As disparidades entre o milionário universo do futebol masculino e o futebol jogado por mulheres não são nenhuma surpresa para quem está rotineiramente envolvido com o esporte. O que poucas pessoas se perguntam ainda é onde está a história das mulheres nos esportes. O futebol é o esporte mais praticado no país e é de conhecimento público a vida e história de muitos clubes, jogadores e seleções masculinas, mas quase nada se sabe sobre o futebol feminino, principalmente o praticado por aqui.

As mulheres foram proibidas constitucionalmente de praticar alguns esportes, entre eles o futebol, durante mais de 30 anos no Brasil. Mesmo após a legalização da modalidade feminina, as atletas não podiam se profissionalizar e não havia incentivo para as mulheres praticarem o esporte. Ao pesquisar sobre a história do futebol feminino no Brasil, é perceptível a falta de fontes e materiais que trabalhassem o tema como esporte profissional.

Na década de 80, com o fim da proibição do futebol feminino, surgiram várias equipes de mulheres. Segundo consta na revista Placar de 1984, edição 738, havia 3 000 times espalhados por todo o Brasil. Por parte da mídia esportiva em geral, havia ora o silêncio, ora a objetificação. Manchetes apelativas, fotos das atletas seminuas e uma necessidade constante de reafirmação da feminilidade como negação da homossexualidade. As reportagens, em maioria, apontavam como as jogadoras eram vaidosas, “ainda que gostassem de jogar futebol”, e se preocupavam muito mais em elogiá-las por seus atributos físicos do que pela habilidade no esporte. É difícil encontrar material da época que tivesse, de fato, o compromisso de divulgar o futebol feminino como modalidade esportiva.

O cenário tem mudado, mas lentamente. Ainda hoje, os principais programas esportivos, constantemente, tratam como se apenas homens os assistem e, ao falar das mulheres atletas, focam em sua vida familiar e maternal. Se a atleta atender aos padrões beleza, a objetificação acontece quase que como um ritual: inúmeras entrevistas enaltecendo a beleza daquela mulher que, por acaso, joga futebol, basquete, rugby, etc. Por isso mesmo, quando o assunto é a mulher torcedora, não são raros os quadros que se dizem esportivos falem as “musas” dos times brasileiros.

Os relatos das mulheres que fizeram a história do futebol feminino são a maior fonte que pesquisadores e jornalistas esportivos têm para conhecer e entender a modalidade. Por isso, é importante dar voz a essas jogadoras que fazem e fizeram história no futebol. É preciso entrevistar as atletas e construir desde já a memória do futebol feminino.
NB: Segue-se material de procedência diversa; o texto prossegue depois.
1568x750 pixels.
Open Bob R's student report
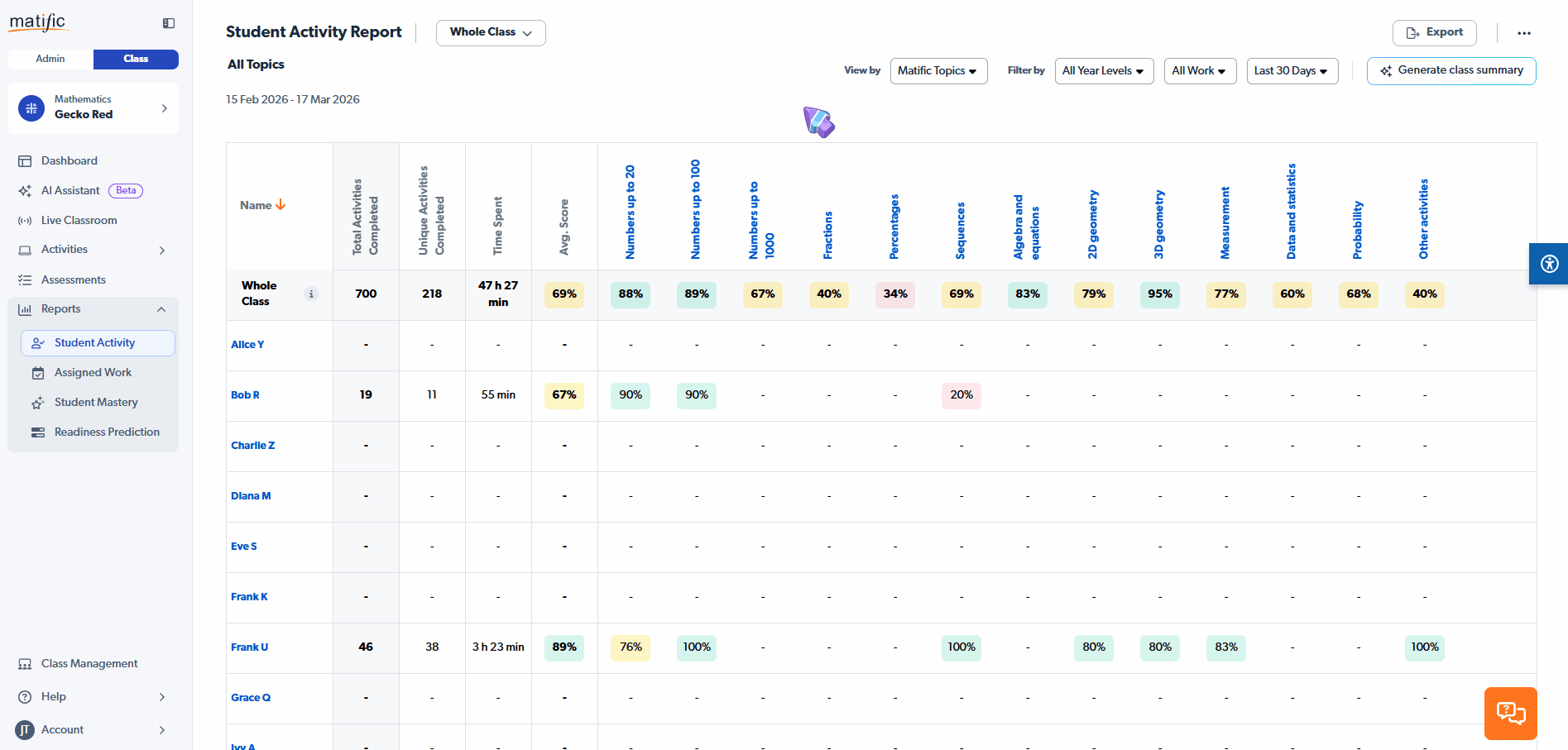click(245, 395)
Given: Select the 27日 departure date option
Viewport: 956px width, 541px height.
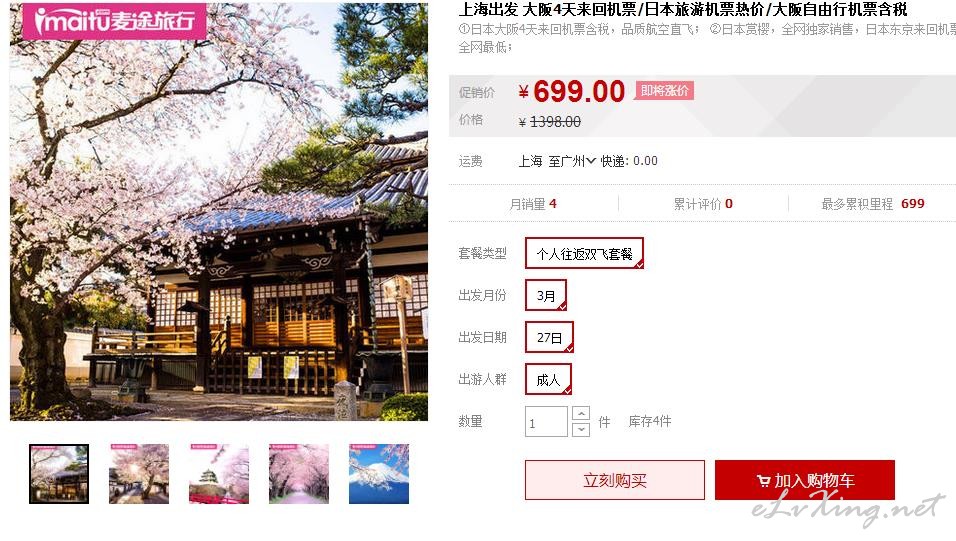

Infelizmente, nem todas as guerreiras que estiveram à frente na luta pela legalização e profissionalização do futebol feminino estão disponíveis hoje para reconstrução e documentação dessa história, mas trabalhos biográficos da vida das jogadoras da primeira geração do futebol feminino são feitos nas universidades brasileiras e nos trazem um pouco dessa memória viva. Nesse contexto, é importante exaltar a importância do CEME – Centro de Memória do Esporte, da Escola de Educação Física da UFRGS, coordenado pela professora Silvana Goellner, e que tem desempenhado um papel fundamental na luta pela visibilidade e reconhecimento do futebol feminino, em meio a esse cenário de tanta negligência com o futebol jogado por mulheres.

Há ainda poucos materiais na grande mídia que seja capaz de mudar a consciência coletiva sobre a modalidade e, nesse momento histórico, as mídias alternativas representam uma das principais ferramentas de divulgação de conteúdo relacionado a gênero e esportes.

Um bom exemplo recente dessa construção de espaços às mulheres desportistas é a série “Mulheres do Futebol” do site A Bola que Pariu, da qual faço parte, um veículo independente onde mulheres torcedoras cobrem seus times e expressam suas paixões, lutas e conhecimentos sobre o futebol. O projeto, que pode ser acessado através deste link http://abolaquepariu.com.br/2017/03/mulheres-do-futebol/, consistiu em 18 entrevistas com mulheres de diferentes áreas de atuação – atletas, ex-atletas, treinadoras, pesquisadoras, ativistas e profissionais da comunicação – registrando suas histórias, vivências, conquistas, experiências e dificuldades.